Por fin llegó el tan esperado amigo, el cual en principio lucho con
ella porque veía que era un pollo, necesitaba eliminar esa conducta, pero Agui
le demostró de qué material estaba hecho, entonces cayó en gracia y empezaron a
compartir íntimamente los secretos de las alturas, hasta que llegó el día del
salto de fe y despegue. Agui pensaba en lo alto de la montaña y se negaba a dar
el paso, entonces Sam, nombre del águila, la empujó al despeñadero, para
despertar su espíritu de ave rapaz, pues en su desespero empezó a aletear hasta
que se estabilizó y pudo controlar su vuelo. Ya no era un sueño, estaba
volando. Olvido el cacareo y se comportó como nuevo ser, la vieja manera de
vivir había muerto y resucitado.

(ENTRADAS PROPORCIONADAS):
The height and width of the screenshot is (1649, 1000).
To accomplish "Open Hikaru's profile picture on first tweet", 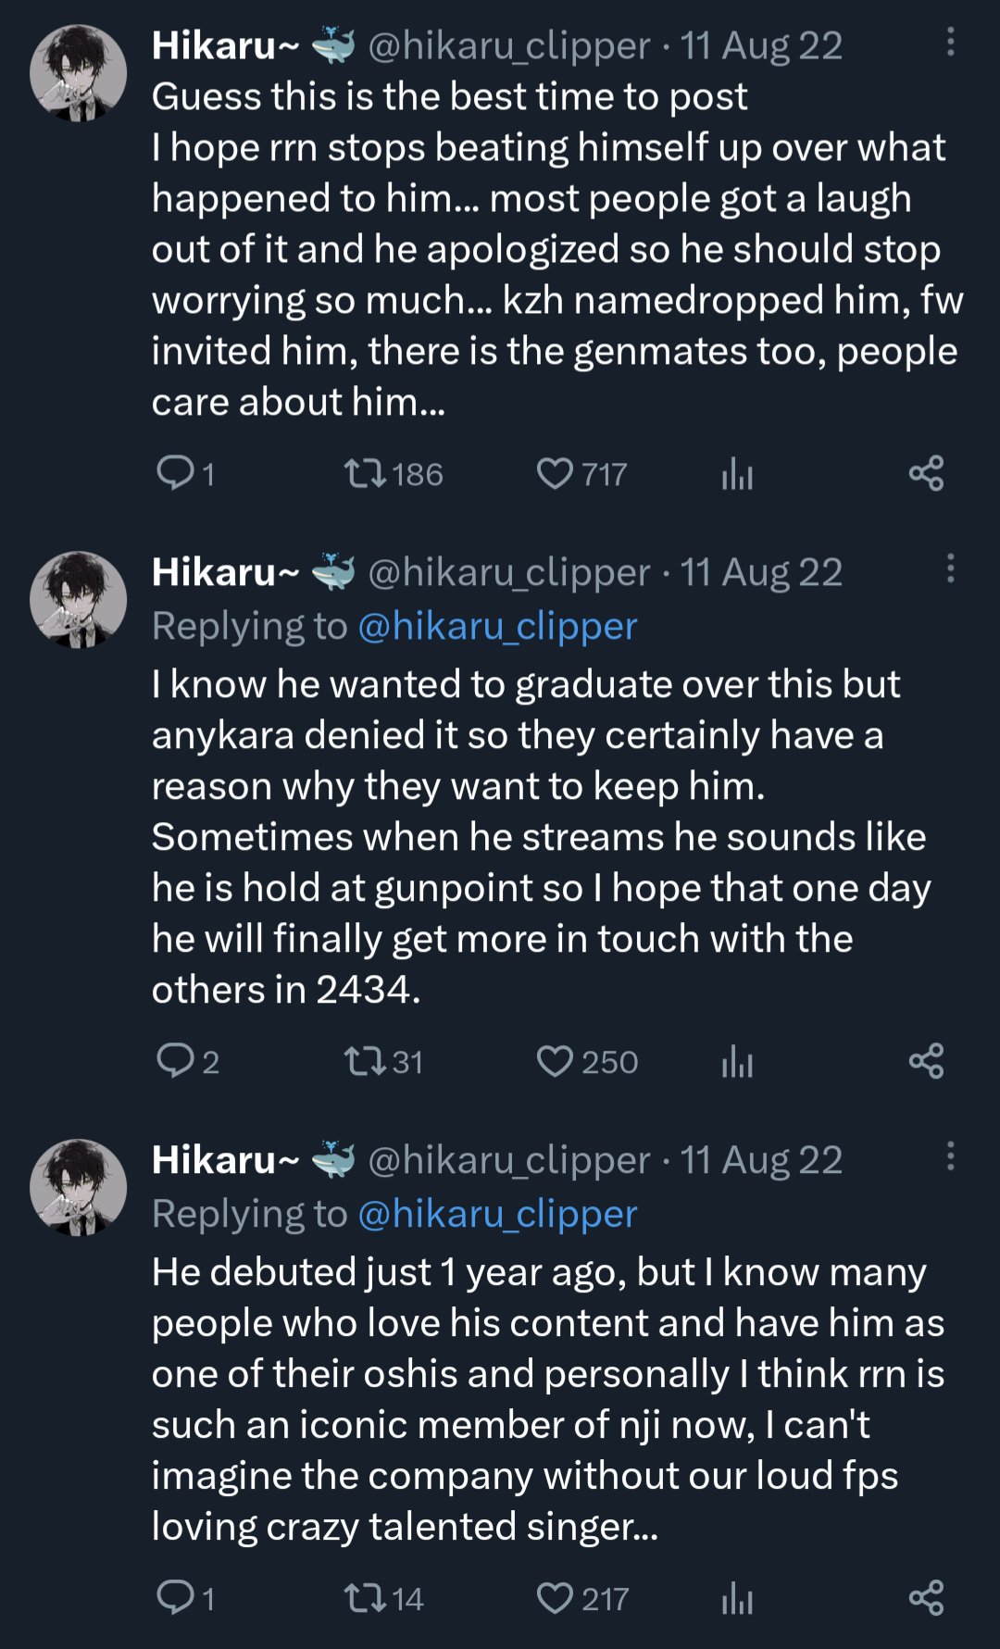I will coord(79,73).
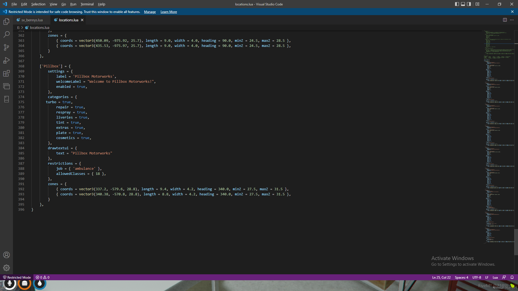This screenshot has height=291, width=518.
Task: Switch to the sv_bennys.lua tab
Action: pos(32,20)
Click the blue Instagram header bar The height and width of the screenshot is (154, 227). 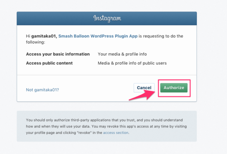coord(107,19)
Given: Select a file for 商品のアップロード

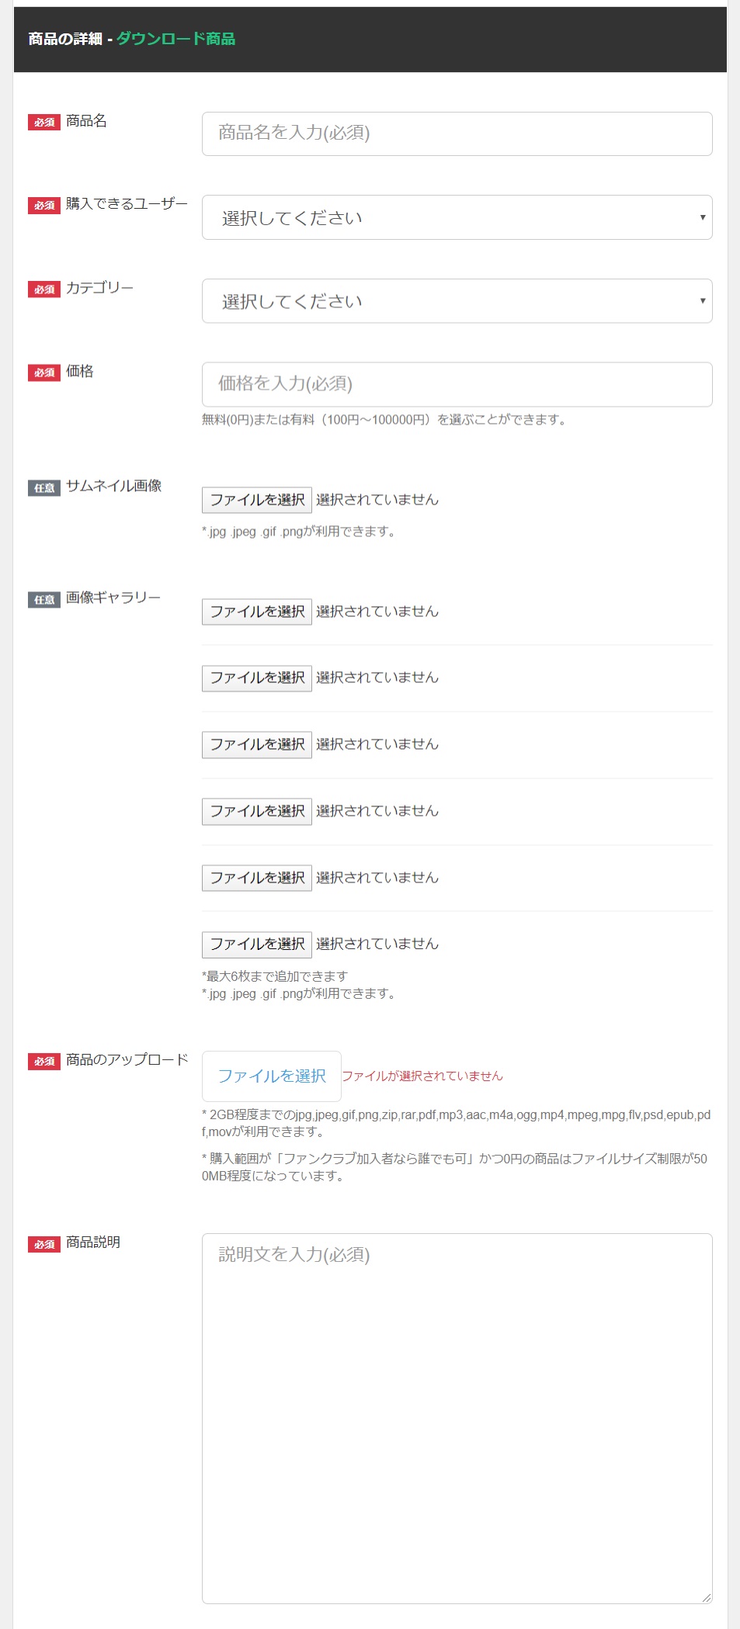Looking at the screenshot, I should tap(272, 1076).
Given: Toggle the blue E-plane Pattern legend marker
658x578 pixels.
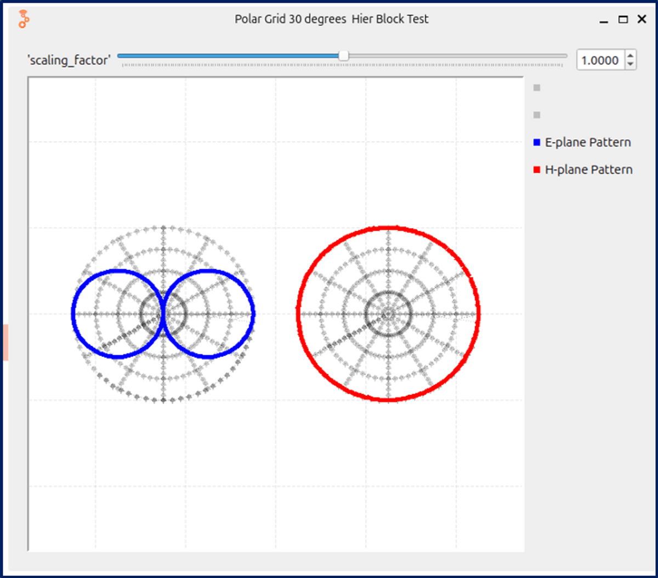Looking at the screenshot, I should coord(537,143).
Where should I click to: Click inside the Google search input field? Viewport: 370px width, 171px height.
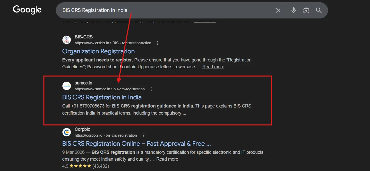point(164,10)
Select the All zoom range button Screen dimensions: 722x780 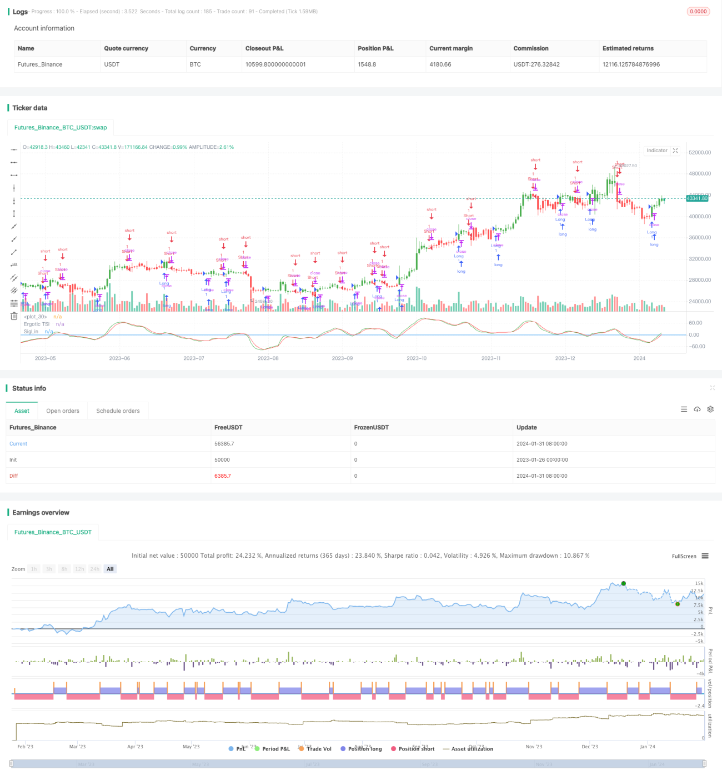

(ENUNCIADO A):
Según el relato de Agui, ¿por qué Sam la empuja al despeñadero? Responde en una o dos oraciones.
(ENUNCIADO B):
Enumera, en orden, todo lo que hace Agui en el relato de Agui desde que Sam la empuja hasta el final del texto.
(ENUNCIADO C):
Prosigue el relato de Agui a partir de su última oración.

(RESULTADO DEL EJERCICIO A):
Sam empuja a Agui al despeñadero para despertar su espíritu de ave rapaz, ya que en lo alto de la montaña ella se negaba a dar el paso.

(RESULTADO DEL EJERCICIO B):
1. Empieza a aletear en su desespero.
2. Se estabiliza.
3. Logra controlar su vuelo.
4. Vuela.
5. Olvida el cacareo.
6. Se comporta como un nuevo ser.

(RESULTADO DEL EJERCICIO C):
Usted y yo somos ese pollo llamado Agui, somos águilas que nos
criamos en un mundo que no es el nuestro, por eso debemos aprender a volar en
el Señor, quitando de nuestra mente los esquemas aprendidos que limitan nuestra
vida espiritual hasta que dejemos de comportarnos como gallinas. A veces es
necesario que el Espíritu Santo nos dé un empujón al filo en el risco más alto,
como acto sublime de amor, el Padre necesita ver de qué estamos hechos, Él
necesita probar nuestra fe, verificar si hemos muerto a nuestra incredulidad,
tirando por el precipicio nuestras fuerzas y la incapacidad de ver más allá del
horizonte terrenal; es allí cuando aprendemos a abrir las alas, para emprender
el vuelo en los lugares celestiales.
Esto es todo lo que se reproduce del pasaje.